§ **EXTRACTED DATA**:

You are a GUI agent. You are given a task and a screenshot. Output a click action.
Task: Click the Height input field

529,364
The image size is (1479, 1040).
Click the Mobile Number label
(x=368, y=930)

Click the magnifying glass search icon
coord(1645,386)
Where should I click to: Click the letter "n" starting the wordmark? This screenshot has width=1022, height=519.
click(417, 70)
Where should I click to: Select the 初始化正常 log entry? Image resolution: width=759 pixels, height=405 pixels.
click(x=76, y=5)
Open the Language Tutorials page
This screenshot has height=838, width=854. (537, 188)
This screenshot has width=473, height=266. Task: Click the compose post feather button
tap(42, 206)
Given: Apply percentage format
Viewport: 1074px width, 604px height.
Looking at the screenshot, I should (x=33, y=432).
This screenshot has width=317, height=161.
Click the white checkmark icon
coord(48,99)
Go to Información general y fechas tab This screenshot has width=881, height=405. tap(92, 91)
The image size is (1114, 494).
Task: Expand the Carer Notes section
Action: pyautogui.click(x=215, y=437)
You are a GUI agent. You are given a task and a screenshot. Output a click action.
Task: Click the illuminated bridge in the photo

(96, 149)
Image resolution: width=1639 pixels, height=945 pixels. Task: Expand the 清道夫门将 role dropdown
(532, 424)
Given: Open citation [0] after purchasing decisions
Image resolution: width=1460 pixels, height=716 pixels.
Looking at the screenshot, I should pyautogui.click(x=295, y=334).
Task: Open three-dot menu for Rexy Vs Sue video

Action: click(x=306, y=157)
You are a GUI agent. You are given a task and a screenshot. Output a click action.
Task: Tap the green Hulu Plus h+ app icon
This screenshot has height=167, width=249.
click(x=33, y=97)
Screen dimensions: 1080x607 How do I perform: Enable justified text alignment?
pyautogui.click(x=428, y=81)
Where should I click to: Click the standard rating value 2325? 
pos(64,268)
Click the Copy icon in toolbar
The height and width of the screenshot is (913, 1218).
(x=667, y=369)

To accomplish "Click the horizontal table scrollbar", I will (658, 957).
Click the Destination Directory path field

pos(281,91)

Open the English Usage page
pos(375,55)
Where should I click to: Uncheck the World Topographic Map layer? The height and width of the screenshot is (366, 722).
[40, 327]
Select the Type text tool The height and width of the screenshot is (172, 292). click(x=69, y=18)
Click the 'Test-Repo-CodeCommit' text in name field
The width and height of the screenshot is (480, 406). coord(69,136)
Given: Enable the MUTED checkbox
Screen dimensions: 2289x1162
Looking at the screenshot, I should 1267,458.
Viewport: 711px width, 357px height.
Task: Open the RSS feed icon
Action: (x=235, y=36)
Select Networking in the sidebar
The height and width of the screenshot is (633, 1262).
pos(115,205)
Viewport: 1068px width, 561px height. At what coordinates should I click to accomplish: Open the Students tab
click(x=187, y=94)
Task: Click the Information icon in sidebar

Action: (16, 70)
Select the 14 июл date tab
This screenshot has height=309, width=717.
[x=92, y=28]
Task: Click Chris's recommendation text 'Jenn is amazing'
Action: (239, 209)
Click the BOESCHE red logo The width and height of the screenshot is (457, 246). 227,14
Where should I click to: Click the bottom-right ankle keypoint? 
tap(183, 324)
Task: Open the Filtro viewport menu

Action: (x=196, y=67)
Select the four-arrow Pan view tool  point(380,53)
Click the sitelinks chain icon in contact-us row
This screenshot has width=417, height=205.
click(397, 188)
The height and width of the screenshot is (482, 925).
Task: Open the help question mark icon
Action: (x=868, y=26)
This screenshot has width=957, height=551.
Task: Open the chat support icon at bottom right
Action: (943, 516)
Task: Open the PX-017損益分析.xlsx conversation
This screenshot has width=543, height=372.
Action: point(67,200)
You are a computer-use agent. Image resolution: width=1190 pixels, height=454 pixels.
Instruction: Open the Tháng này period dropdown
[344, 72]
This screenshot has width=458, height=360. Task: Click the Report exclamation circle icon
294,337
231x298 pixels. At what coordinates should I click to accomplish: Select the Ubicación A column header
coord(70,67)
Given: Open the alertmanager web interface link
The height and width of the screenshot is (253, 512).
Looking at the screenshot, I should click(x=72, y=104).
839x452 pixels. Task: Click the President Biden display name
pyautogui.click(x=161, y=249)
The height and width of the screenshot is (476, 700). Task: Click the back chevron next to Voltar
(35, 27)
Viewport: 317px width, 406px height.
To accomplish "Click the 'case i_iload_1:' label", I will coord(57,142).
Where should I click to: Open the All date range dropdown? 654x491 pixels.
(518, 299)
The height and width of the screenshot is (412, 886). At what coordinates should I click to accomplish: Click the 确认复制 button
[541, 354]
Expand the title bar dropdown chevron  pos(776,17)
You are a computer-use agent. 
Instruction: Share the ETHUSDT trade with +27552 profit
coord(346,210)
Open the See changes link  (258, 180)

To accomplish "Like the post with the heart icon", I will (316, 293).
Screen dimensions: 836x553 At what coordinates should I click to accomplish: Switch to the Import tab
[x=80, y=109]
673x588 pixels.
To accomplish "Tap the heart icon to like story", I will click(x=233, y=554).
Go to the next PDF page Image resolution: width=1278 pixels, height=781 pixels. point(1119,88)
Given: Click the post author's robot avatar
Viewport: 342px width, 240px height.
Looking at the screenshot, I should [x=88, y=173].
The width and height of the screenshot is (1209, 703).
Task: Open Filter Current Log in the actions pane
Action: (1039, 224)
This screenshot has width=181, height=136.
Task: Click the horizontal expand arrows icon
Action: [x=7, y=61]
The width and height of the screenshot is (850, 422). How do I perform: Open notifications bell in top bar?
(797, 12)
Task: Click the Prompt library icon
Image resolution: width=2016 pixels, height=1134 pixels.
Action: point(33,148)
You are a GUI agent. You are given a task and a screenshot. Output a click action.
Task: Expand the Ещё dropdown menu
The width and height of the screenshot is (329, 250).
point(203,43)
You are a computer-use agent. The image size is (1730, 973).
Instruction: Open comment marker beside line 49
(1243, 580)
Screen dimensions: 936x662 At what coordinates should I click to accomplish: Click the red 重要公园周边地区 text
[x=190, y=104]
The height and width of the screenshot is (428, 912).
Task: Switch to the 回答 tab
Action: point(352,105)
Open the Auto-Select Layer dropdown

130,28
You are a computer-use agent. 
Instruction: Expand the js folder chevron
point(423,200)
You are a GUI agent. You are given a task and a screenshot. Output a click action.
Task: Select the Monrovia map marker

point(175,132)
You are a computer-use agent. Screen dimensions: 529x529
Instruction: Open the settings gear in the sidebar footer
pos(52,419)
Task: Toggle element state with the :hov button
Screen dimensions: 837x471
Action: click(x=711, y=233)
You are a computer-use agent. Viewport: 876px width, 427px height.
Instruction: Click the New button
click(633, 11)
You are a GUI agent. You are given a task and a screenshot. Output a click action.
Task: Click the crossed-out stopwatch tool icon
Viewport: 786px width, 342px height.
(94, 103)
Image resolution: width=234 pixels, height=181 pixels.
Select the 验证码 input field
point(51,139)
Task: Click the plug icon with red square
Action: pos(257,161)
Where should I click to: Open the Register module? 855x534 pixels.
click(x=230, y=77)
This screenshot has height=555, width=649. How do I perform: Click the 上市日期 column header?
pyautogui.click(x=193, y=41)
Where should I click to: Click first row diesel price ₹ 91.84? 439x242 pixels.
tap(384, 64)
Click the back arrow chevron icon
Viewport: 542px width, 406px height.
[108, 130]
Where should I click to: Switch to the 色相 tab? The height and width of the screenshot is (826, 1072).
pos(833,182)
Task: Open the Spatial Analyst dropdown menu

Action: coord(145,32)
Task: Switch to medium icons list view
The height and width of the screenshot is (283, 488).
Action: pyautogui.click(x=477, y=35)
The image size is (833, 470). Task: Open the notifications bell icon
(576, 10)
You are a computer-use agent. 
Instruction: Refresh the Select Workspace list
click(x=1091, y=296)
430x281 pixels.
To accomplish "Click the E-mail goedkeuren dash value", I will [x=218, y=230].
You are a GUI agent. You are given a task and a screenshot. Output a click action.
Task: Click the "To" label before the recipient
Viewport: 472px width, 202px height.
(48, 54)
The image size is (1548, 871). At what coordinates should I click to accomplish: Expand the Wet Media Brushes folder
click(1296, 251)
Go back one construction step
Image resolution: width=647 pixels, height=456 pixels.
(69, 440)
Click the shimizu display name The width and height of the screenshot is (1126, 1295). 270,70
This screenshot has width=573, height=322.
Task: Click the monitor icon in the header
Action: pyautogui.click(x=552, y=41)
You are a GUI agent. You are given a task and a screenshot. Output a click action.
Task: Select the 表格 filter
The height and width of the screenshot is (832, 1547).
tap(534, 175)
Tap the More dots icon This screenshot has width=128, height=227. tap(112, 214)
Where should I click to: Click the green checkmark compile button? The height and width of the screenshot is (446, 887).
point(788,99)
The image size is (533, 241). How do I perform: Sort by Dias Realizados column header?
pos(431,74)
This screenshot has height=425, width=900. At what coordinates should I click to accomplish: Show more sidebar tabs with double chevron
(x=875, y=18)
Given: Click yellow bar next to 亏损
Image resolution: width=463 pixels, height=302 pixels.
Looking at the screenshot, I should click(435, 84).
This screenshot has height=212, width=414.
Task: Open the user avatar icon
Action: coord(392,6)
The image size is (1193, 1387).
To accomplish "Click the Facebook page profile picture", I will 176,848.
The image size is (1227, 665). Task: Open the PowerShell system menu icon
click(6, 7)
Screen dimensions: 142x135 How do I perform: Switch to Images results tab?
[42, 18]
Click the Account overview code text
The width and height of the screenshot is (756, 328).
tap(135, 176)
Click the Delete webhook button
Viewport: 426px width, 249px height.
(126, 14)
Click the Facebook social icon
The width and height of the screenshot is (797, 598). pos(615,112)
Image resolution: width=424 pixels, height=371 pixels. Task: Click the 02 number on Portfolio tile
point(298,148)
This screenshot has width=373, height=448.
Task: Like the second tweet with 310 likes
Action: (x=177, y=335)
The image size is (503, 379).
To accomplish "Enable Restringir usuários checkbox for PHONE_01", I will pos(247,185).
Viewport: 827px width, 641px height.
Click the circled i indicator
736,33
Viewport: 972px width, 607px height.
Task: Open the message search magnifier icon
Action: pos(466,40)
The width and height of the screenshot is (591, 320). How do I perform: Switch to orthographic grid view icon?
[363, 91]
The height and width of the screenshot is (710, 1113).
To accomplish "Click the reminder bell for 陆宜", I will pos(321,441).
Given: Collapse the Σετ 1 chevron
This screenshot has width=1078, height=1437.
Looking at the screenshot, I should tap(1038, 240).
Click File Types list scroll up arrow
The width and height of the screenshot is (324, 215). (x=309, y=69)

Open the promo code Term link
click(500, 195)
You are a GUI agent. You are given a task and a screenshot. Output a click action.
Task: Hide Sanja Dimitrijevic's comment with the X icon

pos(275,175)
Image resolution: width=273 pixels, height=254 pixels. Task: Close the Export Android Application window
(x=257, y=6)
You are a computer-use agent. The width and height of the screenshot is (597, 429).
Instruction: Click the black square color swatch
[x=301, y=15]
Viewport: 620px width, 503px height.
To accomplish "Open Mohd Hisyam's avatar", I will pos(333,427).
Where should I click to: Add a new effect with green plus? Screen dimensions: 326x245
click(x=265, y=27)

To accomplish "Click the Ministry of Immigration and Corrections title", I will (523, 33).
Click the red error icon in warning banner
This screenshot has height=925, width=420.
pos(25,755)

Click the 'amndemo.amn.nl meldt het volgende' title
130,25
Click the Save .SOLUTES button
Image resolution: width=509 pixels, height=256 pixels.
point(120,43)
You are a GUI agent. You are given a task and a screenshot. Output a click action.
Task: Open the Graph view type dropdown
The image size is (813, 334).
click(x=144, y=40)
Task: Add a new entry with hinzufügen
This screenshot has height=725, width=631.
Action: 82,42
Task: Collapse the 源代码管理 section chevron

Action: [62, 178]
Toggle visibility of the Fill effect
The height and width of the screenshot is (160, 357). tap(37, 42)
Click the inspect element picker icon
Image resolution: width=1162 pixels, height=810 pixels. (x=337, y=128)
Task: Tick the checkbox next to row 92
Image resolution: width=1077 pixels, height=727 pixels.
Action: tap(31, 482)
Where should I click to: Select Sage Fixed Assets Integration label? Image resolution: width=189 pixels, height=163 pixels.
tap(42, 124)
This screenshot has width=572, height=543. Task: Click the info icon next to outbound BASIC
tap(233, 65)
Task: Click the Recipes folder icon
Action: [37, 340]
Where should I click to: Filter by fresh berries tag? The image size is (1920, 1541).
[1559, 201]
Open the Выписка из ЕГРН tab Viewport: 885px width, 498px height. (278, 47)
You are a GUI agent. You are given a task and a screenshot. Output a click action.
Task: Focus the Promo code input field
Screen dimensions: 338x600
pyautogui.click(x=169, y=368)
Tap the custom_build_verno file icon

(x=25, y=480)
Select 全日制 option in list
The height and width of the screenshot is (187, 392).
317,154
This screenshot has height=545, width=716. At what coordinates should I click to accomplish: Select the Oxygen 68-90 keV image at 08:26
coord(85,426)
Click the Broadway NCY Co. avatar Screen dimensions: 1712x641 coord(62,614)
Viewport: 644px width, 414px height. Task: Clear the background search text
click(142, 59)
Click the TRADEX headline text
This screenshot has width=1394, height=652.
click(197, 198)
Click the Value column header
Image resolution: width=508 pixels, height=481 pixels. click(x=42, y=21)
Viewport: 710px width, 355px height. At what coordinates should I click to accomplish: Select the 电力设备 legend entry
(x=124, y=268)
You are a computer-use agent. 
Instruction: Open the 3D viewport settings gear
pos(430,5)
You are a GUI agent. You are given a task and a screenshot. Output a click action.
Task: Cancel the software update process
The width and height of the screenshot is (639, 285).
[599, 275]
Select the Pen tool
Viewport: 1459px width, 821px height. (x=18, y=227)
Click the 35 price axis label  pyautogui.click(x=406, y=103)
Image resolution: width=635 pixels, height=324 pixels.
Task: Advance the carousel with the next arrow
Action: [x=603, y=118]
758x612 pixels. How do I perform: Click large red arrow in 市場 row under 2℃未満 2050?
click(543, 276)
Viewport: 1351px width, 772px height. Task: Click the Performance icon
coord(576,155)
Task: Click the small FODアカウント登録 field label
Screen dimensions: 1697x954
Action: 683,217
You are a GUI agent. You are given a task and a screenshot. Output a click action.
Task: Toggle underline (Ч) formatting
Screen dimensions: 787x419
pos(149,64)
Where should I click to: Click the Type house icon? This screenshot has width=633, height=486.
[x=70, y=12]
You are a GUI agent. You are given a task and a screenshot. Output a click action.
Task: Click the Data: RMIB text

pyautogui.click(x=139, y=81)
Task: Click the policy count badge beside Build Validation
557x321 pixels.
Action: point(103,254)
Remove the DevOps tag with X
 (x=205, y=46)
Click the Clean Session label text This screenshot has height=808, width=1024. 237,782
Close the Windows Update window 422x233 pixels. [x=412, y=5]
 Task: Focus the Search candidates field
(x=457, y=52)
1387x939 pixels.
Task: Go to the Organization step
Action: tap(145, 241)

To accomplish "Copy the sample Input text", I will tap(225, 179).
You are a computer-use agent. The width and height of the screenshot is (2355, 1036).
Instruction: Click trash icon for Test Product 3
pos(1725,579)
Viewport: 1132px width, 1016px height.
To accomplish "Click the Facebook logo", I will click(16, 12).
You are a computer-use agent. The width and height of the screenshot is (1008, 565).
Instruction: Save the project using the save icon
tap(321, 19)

§ **TASK BRIEF**: Transcribe the records between the line containing "The image size is (1479, 1040)." and the line containing "Action: pyautogui.click(x=215, y=437)", inclusive, without any changes.

§ **FULL OUTPUT**:
The image size is (1479, 1040).
Click the Mobile Number label
(x=368, y=930)

Click the magnifying glass search icon
coord(1645,386)
Where should I click to: Click the letter "n" starting the wordmark? This screenshot has width=1022, height=519.
click(417, 70)
Where should I click to: Select the 初始化正常 log entry? Image resolution: width=759 pixels, height=405 pixels.
click(x=76, y=5)
Open the Language Tutorials page
This screenshot has height=838, width=854. (537, 188)
This screenshot has width=473, height=266. Task: Click the compose post feather button
tap(42, 206)
Given: Apply percentage format
Viewport: 1074px width, 604px height.
Looking at the screenshot, I should (x=33, y=432).
This screenshot has width=317, height=161.
Click the white checkmark icon
coord(48,99)
Go to Información general y fechas tab This screenshot has width=881, height=405. tap(92, 91)
The image size is (1114, 494).
Task: Expand the Carer Notes section
Action: pyautogui.click(x=215, y=437)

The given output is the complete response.